How are you using Social Media?

Communication

using-social-mediaI got to hang out tonight with one of Chicago's top women in tech, Marcy Capron. Jaren Atchison and I took her and her boyfriend to dinner and spent some time talking about technology, entrepreneurship, and WordPress. I'm here, after all, because I'll be speaking at WordCamp Chicago.

While at dinner, we got onto the topic of our social media accounts—both Twitter and Facebook—because Marcy's beau doesn't have them, and Marcy referenced that when clients tell her they read her tweets, she apologizes.

The question of Social Media

This all raises the question, which I've never written about on chrislema.co, about the role of social media and our accounts when it comes to managing your personal brand.

But to get to that question I want to first introduce you to a concept that I'm sure I've borrowed from someone—I just can't remember who. It's the concept of touch points.

Every interaction reinforces or detracts

So if you were to consolidate most of my brand thinking, personal or corporate, it would come down to the concept of touch points. They're not a difficult thing to grasp. Every interaction people have with a brand is a “touch point.” It's where they connect, in some way to the brand.

Now before we get into a debate about whether people should have a personal brand or not, know this: it doesn't matter. Because whether you believe in a personal brand or not, you can agree with me that the sum of your interactions with me shape how you think about me.

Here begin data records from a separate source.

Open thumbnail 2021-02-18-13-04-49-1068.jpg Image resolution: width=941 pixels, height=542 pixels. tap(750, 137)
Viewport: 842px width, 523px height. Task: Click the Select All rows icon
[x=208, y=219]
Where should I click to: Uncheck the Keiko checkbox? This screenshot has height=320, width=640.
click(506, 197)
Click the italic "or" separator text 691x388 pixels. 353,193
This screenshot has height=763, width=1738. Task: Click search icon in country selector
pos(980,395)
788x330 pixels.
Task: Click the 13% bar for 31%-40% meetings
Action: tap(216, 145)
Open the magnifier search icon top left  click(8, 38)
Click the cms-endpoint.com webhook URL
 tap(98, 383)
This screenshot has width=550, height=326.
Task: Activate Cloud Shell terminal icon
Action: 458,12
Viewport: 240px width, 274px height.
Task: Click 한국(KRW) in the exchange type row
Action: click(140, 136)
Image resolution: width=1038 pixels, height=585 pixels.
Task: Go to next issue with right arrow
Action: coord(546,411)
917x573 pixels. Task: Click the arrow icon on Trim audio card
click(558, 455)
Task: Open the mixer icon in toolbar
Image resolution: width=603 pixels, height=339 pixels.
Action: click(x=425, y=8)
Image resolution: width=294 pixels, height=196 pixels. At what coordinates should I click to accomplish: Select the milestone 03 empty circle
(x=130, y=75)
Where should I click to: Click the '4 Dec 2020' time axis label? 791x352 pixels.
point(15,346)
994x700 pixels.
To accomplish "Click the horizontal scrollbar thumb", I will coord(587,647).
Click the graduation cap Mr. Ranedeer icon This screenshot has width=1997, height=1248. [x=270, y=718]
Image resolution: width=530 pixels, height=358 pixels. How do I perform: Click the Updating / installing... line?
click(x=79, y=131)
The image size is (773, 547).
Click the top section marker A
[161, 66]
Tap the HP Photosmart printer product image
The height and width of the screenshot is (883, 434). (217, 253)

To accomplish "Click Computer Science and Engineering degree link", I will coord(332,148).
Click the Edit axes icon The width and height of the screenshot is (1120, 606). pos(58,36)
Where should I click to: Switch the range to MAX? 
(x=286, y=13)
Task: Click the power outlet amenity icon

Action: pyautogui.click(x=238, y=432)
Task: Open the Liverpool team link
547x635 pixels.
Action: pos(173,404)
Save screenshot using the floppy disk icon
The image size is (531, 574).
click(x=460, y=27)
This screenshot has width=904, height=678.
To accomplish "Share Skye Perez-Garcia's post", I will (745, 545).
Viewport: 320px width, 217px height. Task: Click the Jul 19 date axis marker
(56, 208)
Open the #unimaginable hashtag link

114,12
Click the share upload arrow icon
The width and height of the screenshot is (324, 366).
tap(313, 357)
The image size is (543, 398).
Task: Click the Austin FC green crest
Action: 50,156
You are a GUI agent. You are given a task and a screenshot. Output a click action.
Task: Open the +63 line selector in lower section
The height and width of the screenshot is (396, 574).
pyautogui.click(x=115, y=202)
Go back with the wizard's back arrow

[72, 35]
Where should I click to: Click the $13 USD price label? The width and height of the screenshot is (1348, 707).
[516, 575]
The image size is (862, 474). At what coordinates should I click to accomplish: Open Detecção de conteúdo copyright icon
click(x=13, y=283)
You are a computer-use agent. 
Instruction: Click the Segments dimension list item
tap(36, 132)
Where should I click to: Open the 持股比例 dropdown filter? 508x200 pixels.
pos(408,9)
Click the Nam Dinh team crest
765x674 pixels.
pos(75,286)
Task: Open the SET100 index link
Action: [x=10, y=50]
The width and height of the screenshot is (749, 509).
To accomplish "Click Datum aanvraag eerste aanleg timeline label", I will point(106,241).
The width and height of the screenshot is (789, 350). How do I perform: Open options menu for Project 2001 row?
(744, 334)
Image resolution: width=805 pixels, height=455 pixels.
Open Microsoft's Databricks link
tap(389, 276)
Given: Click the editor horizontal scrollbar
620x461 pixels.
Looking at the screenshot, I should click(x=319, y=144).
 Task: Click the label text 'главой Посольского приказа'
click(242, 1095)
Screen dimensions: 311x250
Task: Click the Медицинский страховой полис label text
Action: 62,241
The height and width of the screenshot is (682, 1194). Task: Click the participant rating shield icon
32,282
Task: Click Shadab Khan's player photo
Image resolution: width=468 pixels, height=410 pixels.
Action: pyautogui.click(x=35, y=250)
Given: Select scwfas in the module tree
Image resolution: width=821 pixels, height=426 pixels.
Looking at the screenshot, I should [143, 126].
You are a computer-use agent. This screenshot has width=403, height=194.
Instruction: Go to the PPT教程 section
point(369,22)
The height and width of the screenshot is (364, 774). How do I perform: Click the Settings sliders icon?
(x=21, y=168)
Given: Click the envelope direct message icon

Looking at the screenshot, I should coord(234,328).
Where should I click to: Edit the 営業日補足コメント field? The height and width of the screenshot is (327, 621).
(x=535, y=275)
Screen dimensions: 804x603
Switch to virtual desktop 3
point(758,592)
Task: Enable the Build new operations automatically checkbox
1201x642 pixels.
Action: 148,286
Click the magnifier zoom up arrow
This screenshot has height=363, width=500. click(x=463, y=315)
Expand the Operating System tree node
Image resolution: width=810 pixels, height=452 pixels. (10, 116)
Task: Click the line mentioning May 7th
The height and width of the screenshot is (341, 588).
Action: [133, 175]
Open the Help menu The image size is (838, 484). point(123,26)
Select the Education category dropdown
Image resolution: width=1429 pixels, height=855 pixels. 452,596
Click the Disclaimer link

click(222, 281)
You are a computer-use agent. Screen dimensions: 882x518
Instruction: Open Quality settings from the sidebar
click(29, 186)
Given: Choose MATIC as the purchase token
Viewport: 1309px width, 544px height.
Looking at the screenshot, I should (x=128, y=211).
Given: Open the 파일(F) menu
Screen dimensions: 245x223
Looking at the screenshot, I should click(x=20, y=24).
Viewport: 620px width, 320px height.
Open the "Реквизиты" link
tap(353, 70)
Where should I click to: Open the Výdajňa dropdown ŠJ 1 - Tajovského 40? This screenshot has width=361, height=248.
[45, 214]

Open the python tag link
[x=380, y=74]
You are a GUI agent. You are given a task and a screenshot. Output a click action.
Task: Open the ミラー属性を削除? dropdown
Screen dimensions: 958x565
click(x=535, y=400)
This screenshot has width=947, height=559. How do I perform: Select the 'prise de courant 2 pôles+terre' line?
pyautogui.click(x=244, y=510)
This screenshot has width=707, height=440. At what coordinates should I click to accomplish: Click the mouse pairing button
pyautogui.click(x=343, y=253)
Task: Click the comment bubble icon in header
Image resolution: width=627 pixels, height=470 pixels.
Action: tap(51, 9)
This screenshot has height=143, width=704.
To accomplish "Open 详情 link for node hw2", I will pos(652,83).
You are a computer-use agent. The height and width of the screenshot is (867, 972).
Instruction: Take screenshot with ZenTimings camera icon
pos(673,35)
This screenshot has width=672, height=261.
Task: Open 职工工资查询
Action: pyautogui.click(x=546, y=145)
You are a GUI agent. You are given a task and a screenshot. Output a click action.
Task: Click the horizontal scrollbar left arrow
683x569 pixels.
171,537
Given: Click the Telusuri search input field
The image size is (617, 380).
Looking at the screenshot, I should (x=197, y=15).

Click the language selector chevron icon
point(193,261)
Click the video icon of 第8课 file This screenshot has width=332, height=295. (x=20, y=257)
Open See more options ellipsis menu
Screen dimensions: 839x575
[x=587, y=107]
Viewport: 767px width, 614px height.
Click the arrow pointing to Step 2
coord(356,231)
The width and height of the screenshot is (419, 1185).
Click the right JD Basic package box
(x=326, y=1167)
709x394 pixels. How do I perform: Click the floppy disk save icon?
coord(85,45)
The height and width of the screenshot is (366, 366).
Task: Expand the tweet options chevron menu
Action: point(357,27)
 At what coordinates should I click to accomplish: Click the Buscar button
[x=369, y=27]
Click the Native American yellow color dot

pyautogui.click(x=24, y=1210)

That's what I call touch points.

So every interaction we have is either positive or negative. It either helps reinforce a story or detracts from it.

If I tell you I want to help people, but you watch me interact with new people and all I do is talk about myself—well then those touch points are detracting from the story I was trying to tell, and instead they reinforce a different narrative.

We are all telling stories

Here's the thing – we're all telling stories: stories about ourselves, stories about how we got here, stories about where we're going, and stories about how we're contributing to the world around us.

The question isn't whether we're telling stories. The question is whether our stories are converging on a larger, simpler story, that is easy for people to understand.

If it is, then it makes sense that we should look at social media as a device to help us with our narrative—to both further it and reinforce it.

But if it doesn't, if all the stories of our lives are all over the place in a random, I don't care for a single narrative of my life way, then the reality is that we probably don't care what Twitter or Facebook do for that narrative.

My personal take with social media

I want to help businesses leverage WordPress more effectively and I want to help WordPress businesses be more effective.

I do both of those in my spare time when I'm not doing corporate software development and product management for Emphasys. So clearly, I have a limited amount of time to get those two things done – and I need to be effective with my time.

Because of that, I want every possible story to be shaped in a way that reinforces that narrative. And that means, for me, that I treat Facebook and Twitter as extensions of that story.

So for me, it doesn't make sense to post things on my FB wall or Twitter pages that distract from that story—even if I have feelings about California taxes. Or Berkeley football or basketball. Or my church, North Coast.

Those are all great, but that's not how I use my social media channels.

It also shapes the way I interact with people, and even who I follow. And it changes what images I post. And what language I use.

But hear me on this: that's because of how I'm using social media. Other people use it differently, for other purposes (like having fun, telling funny jokes, passing around cool videos, etc).

In talking with Marcy and her boyfriend, they each had different takes and it led them in different directions – even different from my own. There isn't a right answer—except what's right for you based on your own objective.

How are you using social media? What's it helping you do?